De este modo, el fiscal exige a la Audiencia Provincial que imponga las máximas penas que permite el Código Penal por los tres delitos y solicita a la Audiencia Provincial, que juzgará el caso, que aplique las agravantes de parentesco y abuso de autoridad respecto de la mujer por el delito de homicidio. Una vez cumplida la condena, la Fiscalía solicita que no pueda aproximarse a sus hijos y la familia de la víctima durante diez años.
Por lo que respecta a las indemnizaciones por los daños morales, el fiscal exige al acusado, J.D.D., de 44 años de edad, el pago de 120.000 euros para cada uno de los tres hijos; 60.000 para los padres de la finada; y 20.000 para cada uno de los tres hermanos de la víctima. La Audiencia Provincial ya ha dado traslado del escrito de acusación de la Fiscalía al abogado de la familia, que con toda seguridad calificará los hechos como asesinato, lo que elevaría la solicitud de penas de prisión muy por encima de los 20 años.
Una vez que este abogado haya calificado los hechos, para lo que dispondrá de cinco días desde que reciba la documentación de la Audiencia, se dará traslado a la defensa. Concluido ese proceso se dictará la apertura del juicio oral en la Audiencia. El procesado se autoinculpó en el crimen de su esposa al entregarse a la Policía Nacional y confesar el homicidio.

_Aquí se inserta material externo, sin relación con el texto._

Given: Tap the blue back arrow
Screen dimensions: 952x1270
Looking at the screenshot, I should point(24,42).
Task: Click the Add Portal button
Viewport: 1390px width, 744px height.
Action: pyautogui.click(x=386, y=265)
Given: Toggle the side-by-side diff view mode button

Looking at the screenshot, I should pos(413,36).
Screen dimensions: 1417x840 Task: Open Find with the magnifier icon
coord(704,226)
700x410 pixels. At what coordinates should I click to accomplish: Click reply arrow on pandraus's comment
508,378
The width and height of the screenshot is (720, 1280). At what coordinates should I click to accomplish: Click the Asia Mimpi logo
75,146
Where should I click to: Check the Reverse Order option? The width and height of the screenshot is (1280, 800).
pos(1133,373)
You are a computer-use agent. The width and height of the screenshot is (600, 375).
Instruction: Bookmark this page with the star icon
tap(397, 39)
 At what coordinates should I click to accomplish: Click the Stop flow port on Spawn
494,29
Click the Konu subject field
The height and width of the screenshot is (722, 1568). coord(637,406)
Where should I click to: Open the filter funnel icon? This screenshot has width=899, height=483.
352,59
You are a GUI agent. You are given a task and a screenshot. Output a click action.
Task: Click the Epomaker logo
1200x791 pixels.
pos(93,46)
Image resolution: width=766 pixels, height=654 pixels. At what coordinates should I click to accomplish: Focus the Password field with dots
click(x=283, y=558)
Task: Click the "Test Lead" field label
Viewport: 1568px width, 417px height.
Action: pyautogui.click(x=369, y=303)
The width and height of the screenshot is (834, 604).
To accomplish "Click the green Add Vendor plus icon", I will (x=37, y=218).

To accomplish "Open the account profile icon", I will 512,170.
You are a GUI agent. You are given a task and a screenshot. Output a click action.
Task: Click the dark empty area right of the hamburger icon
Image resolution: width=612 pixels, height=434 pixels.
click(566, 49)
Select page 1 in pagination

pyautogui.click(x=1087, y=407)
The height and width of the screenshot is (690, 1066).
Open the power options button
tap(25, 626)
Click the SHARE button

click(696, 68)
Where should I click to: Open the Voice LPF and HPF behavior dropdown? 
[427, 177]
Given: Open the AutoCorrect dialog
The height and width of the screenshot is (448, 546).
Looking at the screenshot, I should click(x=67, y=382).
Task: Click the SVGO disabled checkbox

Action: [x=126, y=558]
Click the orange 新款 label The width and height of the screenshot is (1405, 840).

El acusado se levantó de la siesta y, al parecer, entabló una discusión con su esposa en la cocina del domicilio familiar, donde se encontraban solos. Al parecer, el hombre se armó con un cuchillo con el que asestó varias puñaladas a la mujer, que murió a causa de las graves heridas. Cuando fue consciente de lo que había hecho, llamó a su madre para decirle que había matado a su mujer y se dispuso a ir a la Comisaría de Zamora, donde confesó el crimen y se entregó. La hija del matrimonio fue la primera en hallar el cuerpo de su madre.